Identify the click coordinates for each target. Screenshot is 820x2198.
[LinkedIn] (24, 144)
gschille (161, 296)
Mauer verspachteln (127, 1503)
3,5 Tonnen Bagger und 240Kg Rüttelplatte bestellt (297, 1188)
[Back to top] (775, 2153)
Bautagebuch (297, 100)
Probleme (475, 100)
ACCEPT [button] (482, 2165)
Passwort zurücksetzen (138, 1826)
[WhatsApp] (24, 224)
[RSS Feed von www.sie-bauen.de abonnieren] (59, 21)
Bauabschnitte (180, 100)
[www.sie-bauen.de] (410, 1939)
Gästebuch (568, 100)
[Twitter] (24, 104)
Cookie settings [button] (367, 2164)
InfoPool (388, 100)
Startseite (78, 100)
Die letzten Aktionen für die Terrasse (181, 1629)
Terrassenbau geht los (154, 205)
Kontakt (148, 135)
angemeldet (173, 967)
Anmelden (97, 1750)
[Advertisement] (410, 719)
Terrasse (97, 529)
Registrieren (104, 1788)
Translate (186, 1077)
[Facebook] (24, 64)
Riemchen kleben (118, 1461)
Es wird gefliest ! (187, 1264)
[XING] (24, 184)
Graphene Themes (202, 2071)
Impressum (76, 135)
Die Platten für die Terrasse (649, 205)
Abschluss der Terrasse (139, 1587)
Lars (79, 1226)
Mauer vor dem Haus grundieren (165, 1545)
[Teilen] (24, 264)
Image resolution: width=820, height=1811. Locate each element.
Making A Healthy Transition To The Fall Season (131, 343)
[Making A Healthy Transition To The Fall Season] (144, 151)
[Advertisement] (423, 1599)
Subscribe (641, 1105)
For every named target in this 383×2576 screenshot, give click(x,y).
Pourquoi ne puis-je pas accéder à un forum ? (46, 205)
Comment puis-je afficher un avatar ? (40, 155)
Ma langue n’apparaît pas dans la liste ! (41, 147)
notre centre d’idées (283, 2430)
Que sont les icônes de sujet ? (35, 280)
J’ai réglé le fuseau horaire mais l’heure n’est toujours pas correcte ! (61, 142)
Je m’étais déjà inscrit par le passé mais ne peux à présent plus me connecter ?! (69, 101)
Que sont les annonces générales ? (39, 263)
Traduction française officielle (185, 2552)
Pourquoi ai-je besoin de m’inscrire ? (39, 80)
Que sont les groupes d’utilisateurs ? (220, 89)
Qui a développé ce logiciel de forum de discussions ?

┄┄┄┄┄┄┄┄┄┄┄┄┄┄┄┄┄┄┄┄

◆ **What you have to do**
The lines running from the start of the data through the one that contains "Terrassenbau geht los (154, 205)" should be reproduced exactly, and only those.

◆ **Written answer**
Identify the click coordinates for each target. Screenshot is 820x2198.
[LinkedIn] (24, 144)
gschille (161, 296)
Mauer verspachteln (127, 1503)
3,5 Tonnen Bagger und 240Kg Rüttelplatte bestellt (297, 1188)
[Back to top] (775, 2153)
Bautagebuch (297, 100)
Probleme (475, 100)
ACCEPT [button] (482, 2165)
Passwort zurücksetzen (138, 1826)
[WhatsApp] (24, 224)
[RSS Feed von www.sie-bauen.de abonnieren] (59, 21)
Bauabschnitte (180, 100)
[www.sie-bauen.de] (410, 1939)
Gästebuch (568, 100)
[Twitter] (24, 104)
Cookie settings [button] (367, 2164)
InfoPool (388, 100)
Startseite (78, 100)
Die letzten Aktionen für die Terrasse (181, 1629)
Terrassenbau geht los (154, 205)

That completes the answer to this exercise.